L’espace intime
Au-delà de leur virtuosité proprement époustouflante, les dessins de Katarzyna Wiesiolek ont une présence presque tactile troublante. On pourrait craindre de se couper en attrapant l’un de ses verres brisés ou de se salir en s’asseyant sur sa chaise de jardin en plastique piquée de moisissures, on voudrait tirer sur le cordon du store à lamelles mal alignées et on se prend à réprimer un mouvement de recul devant ce dos nu portant la marque d’un soutien-gorge tout juste ôté que quelques mèches de cheveux viennent effleurer. Mais si ses dos, ses portes, ses fenêtres, ses planètes, ses bouquets font illusion, ce n’est pas seulement parce qu’ils sont bien dessinés : par-delà l’illusion, par-delà les motifs, il y a de la matière, quelque chose qui vibre et qui respire. On dirait presque que la feuille de dessin est comme une peau. De fait, la jeune artiste polonaise, diplômée de pas moins de quatre écoles d’art, dont les Beaux-Arts de Paris en 2018, lauréate du Prix de dessin Pierre David-Weill en 2017, donne à la matérialité du dessin, à ses outils et à ses supports autant d’importance qu’au tracé. Elle ne dessine ainsi qu’au moyen de pigments secs (le plus souvent élaborés par ses soins et variant en fonction de chacune de ses séries) appliqués au doigt ou à l’éponge sur des feuilles dont elle gratte la première peau afin d’obtenir un aspect duveteux.

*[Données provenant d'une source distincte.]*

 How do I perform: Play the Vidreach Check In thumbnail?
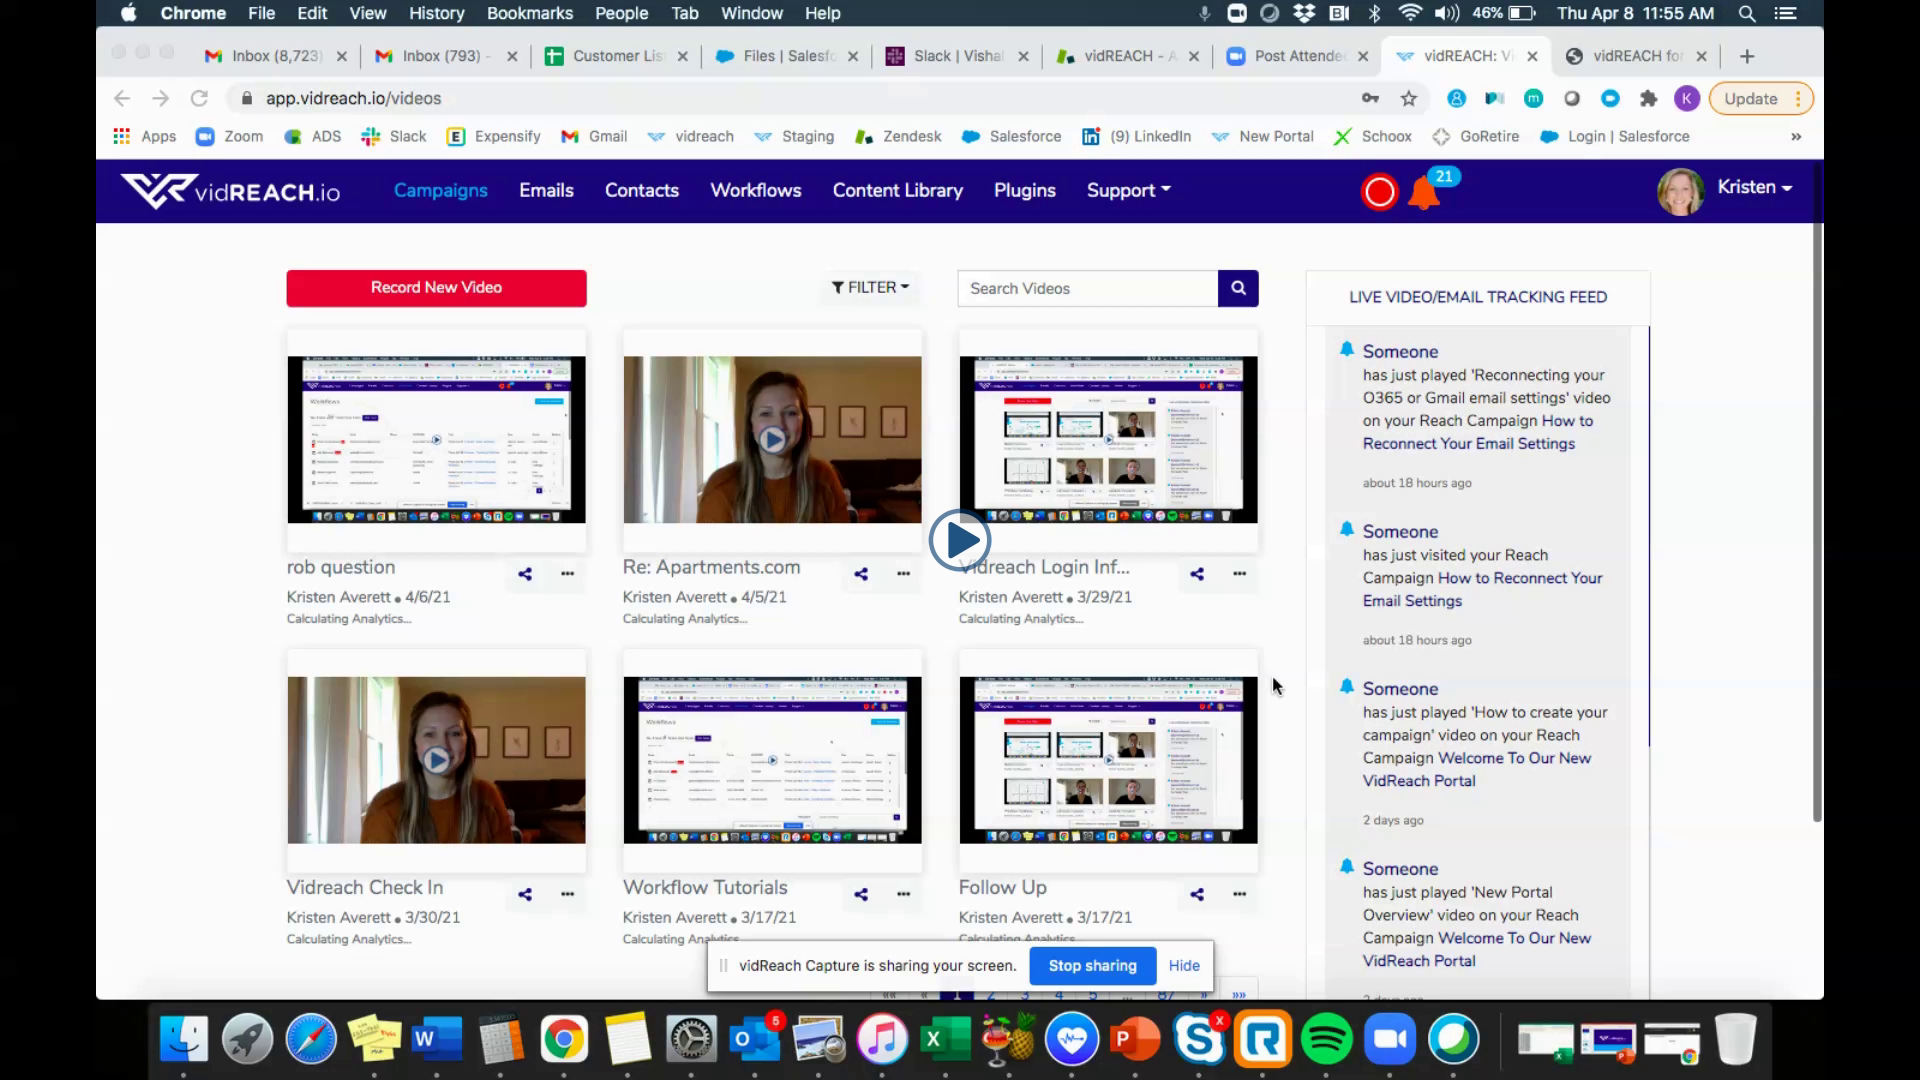(436, 760)
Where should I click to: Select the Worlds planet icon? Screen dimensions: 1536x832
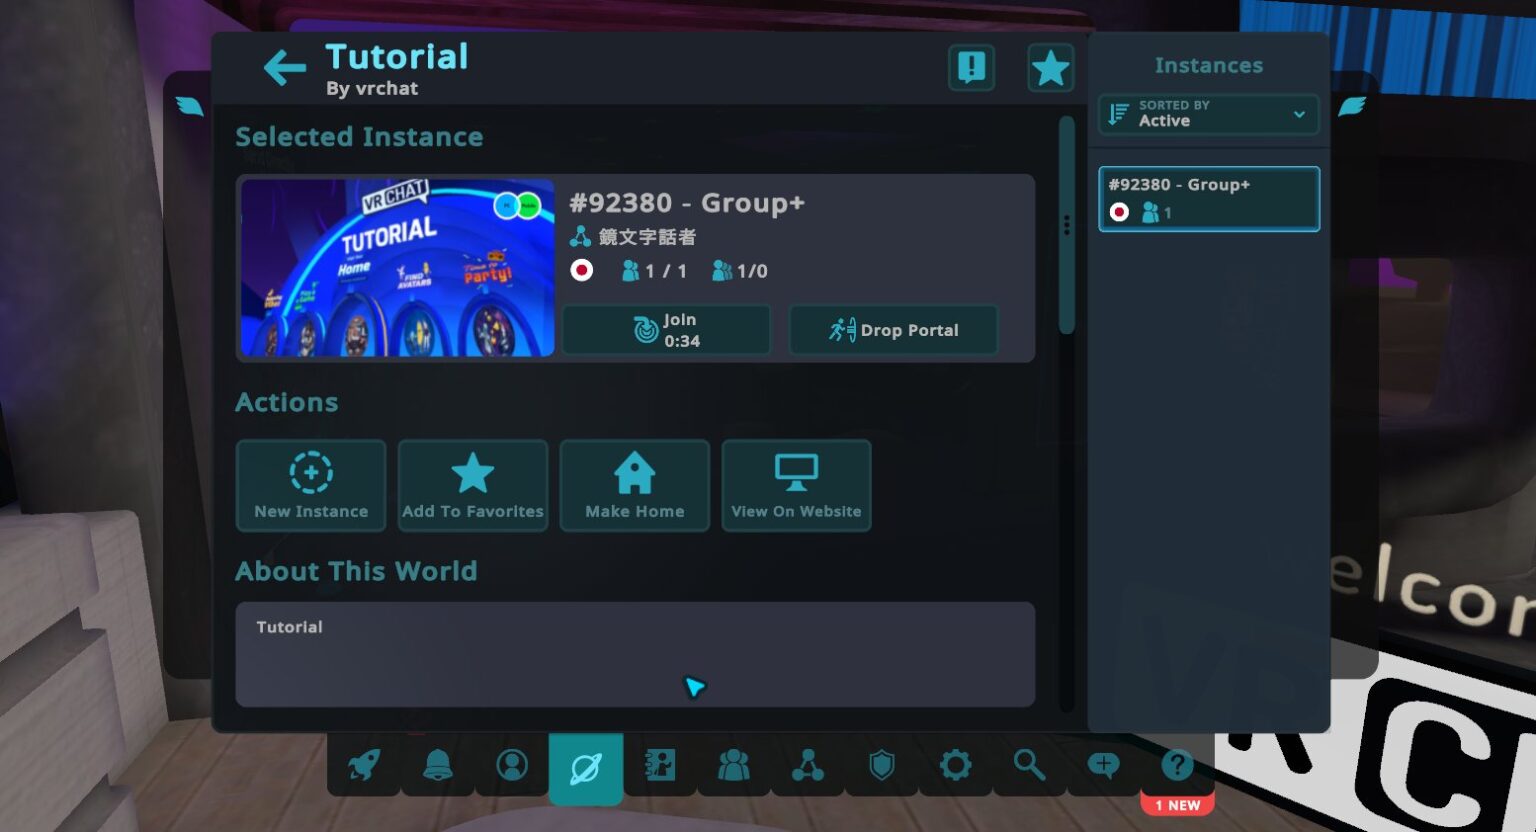(586, 765)
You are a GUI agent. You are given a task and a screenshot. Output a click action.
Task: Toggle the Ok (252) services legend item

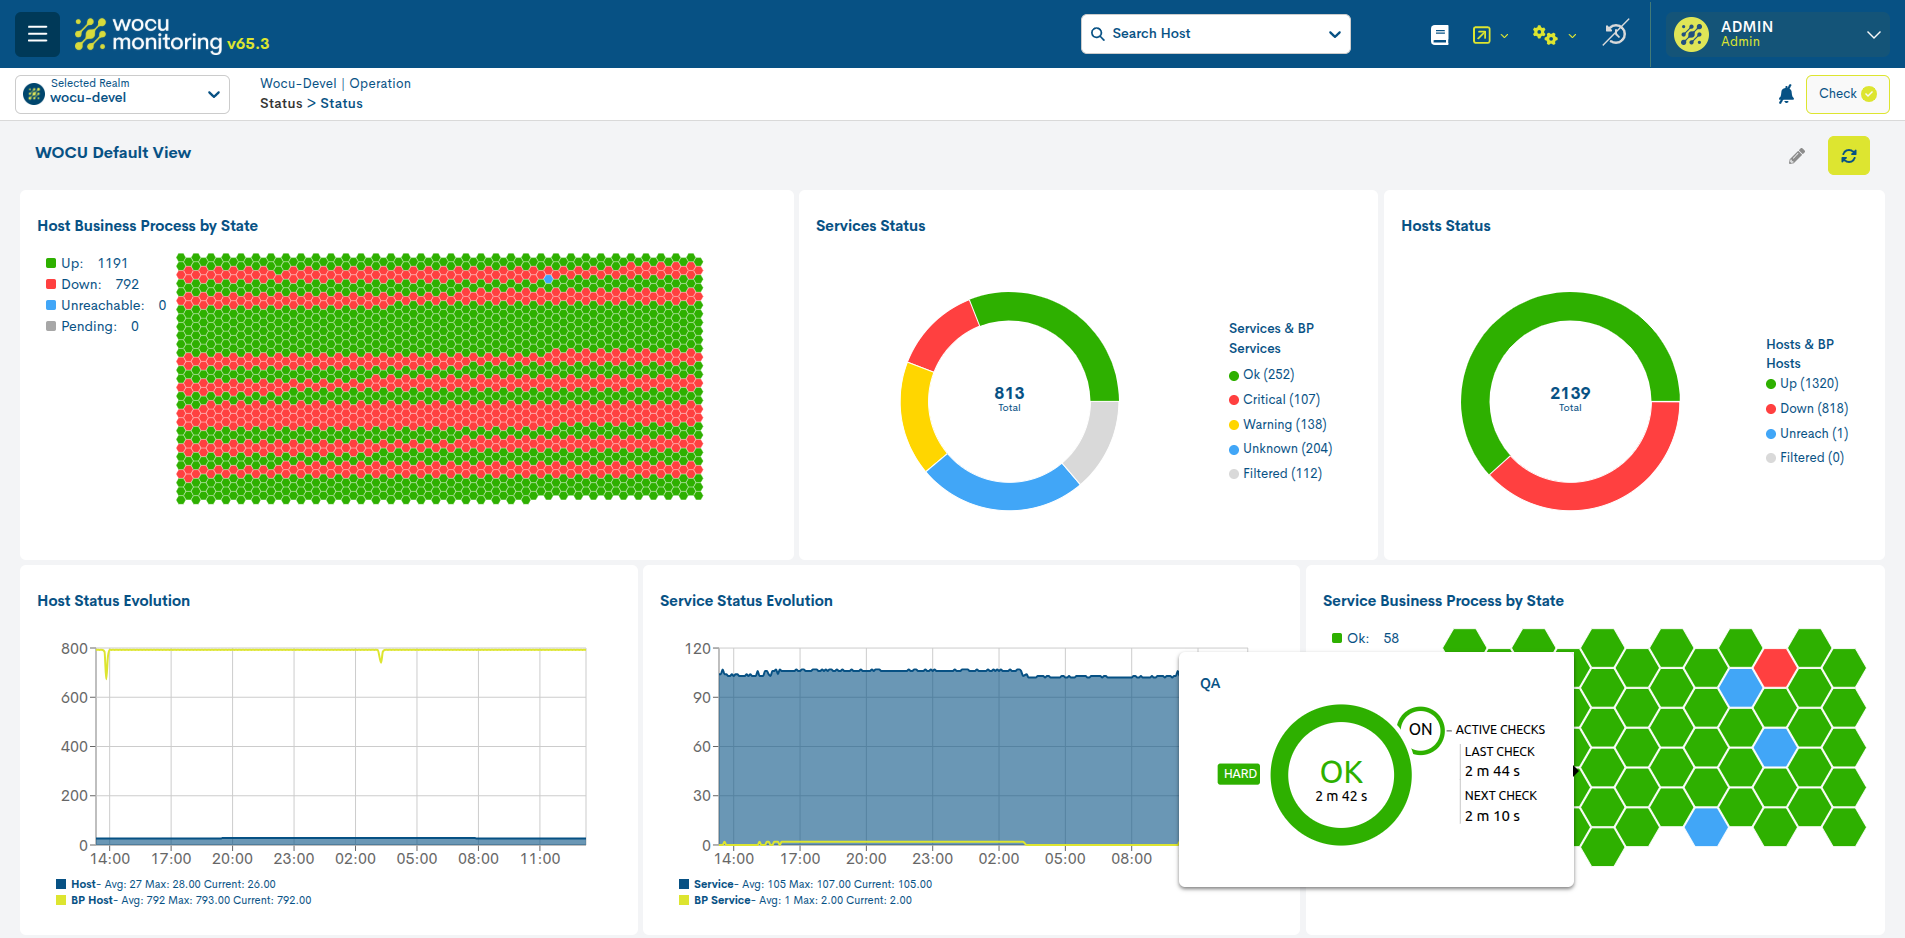(1267, 375)
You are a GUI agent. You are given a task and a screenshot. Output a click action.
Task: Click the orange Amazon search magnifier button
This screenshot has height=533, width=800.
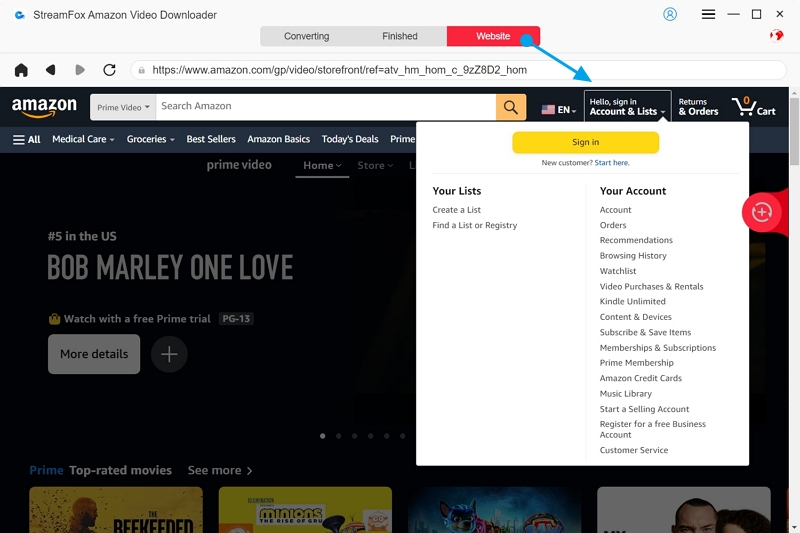point(510,107)
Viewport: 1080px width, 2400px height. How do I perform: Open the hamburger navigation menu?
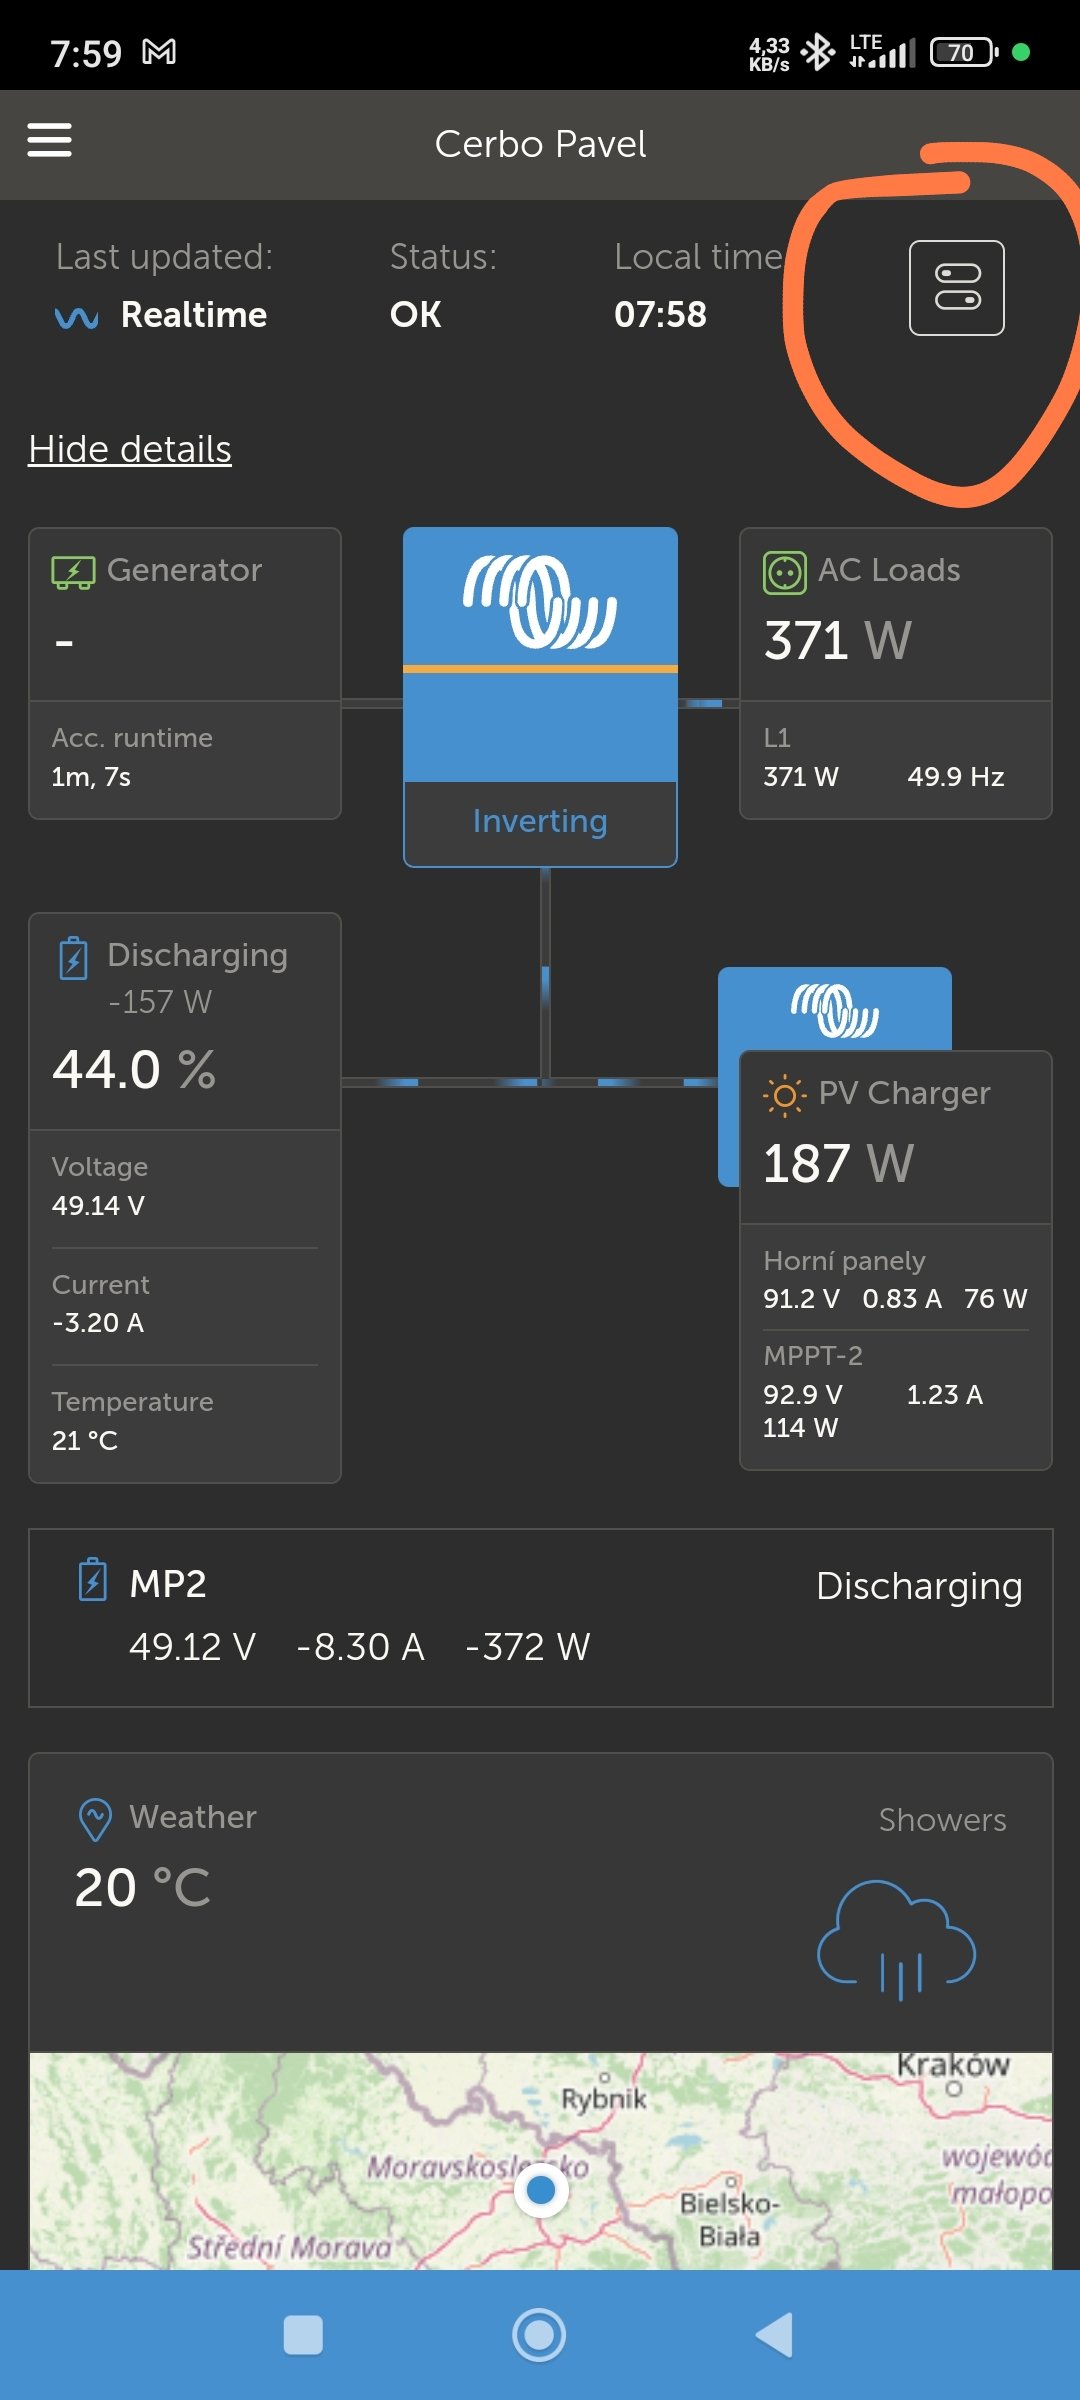pos(49,141)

« Ce qu’il y a de plus profond en l’homme, c’est la peau », affirmait le philosophe et poète Paul Valéry. Il semble que c’est cette profondeur presque imperceptible que Katarzyna Wiesiolek tente de saisir dans ses dessins, et notamment dans sa série Immanence consacrée à des apparitions presque insaisissables : des reflets ou des ombres qui s’échappent, des lumières qui tremblent dans l’obscurité… Une quête de captation de la fugacité de ces « moments très fragiles » et de perpétuation à travers la matière (du dessin) que l’artiste pousse jusqu’à récolter ses matériaux au gré de ses voyages et de ses pérégrinations : pierres et micrométéorites glanées sur les plages ou dans les déserts… dont elle fait ses poudres noires et ses « poussières d’étoiles ».
Une approche à la fois scientifique et poétique, sensuelle et virtuose du dessin, à découvrir à la foire Drawing Now Art Fair qui lui consacre un focus concocté par la galerie Eric Dupont.